W czerwcu dystrybutorzy w Polsce sprzedali o 4,2 proc. więcej drukarek niż przed rokiem, a wartościowo wzrost wyniósł 18,7 proc. – według danych Contextu.

Średnio w Europie wynik był na solidnym plusie (odpowiednio 17,2 proc. oraz 21,8 proc.).

Trudno ocenić rzeczywisty popyt

To efekt coraz większych zakupów drukarek biznesowych. Context spodziewa się, że w związku z powrotami do biur, ten trend będzie napędzać wzrost sprzedaży na rynku druku w drugiej połowie 2021 r.

W czerwcu br. według danych europejskich przez dystrybucję rozeszło się 11 proc. więcej maszyn biznesowych niż przed rokiem, a w maju o blisko 13 proc. więcej.

Jak jednak zauważają analitycy, trudno jest odróżnić rzeczywisty popyt od dodatkowych zamówień z powodu reakcji na niską podaż. Dystrybutorzy borykają się z niedoborami sprzętu ze względu na zakłócenia w łańcuchu dostaw oraz w produkcji komponentów.

Biznes zrobił się atramentowy

W czerwcu br. zwłaszcza biznesowych atramentowych modeli kupiono znacznie więcej niż w ub.r. (o prawie 45 proc.), a przychody wzrosły o blisko 50 proc., dzięki zwiększonej sprzedaży drukarek klasy podstawowej i średniej (w cenie poniżej 600 euro, czyli ok. 2,7 tys. zł).
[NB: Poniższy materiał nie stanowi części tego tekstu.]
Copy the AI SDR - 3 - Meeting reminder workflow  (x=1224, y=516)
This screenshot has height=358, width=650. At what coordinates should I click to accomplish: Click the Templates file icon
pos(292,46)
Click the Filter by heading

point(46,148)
Sprzedaż laserów biznesowych spadła w czerwcu o -17,2 proc. (głównie w wyniku niedoboru urządzeń klasy podstawowej). Przychody wzrosły jednak o 5,1 proc., ponieważ zamawiano droższe modele klasy średniej i wyższej (w cenie powyżej 400 euro, tj. ok. 1,8 tys. zł) do ponownie otwieranych biur.

„Rozsądny poziom” zapasów

Context ocenia, że zapasy drukarek laserowych średniej i wysokiej klasy są nadal na „rozsądnym poziomie”, a w III kw. br. raczej nie ma zagrożenia brakami. Jednak dalszy wzrost w tym segmencie w IV kw. br. zależy od zdolności producentów do produkcji tych drukarek i zaspokojenia zwiększonego popytu.

Drożej na wszystkich poziomach
Z powodu niedoboru kontenerów i zwiększonych kosztów transportu oczekuje się wzrostu zarówno cen sprzętu jak i materiałów eksploatacyjnych na wszystkich poziomach. Dystrybutorzy mają możliwość wyboru ofert, które generują najlepsze marże, więc zwiększone koszty ostatecznie poniesie klient końcowy – stwierdza Context.

Jak się przypuszcza, producenci będą starali się zadbać o zyski, dostosowując swój asortyment, przenosząc produkcję z drukarek atramentowych na laserowe (w zależności od dostępności komponentów), gdy tylko będzie to możliwe.

Nawet cztery miesiące produkcji drukarki
Niedobór komponentów wpłynie na czas produkcji drukarek, wydłużając średnią ze zwykłych czterech tygodni do nawet czterech miesięcy – ocenia Context.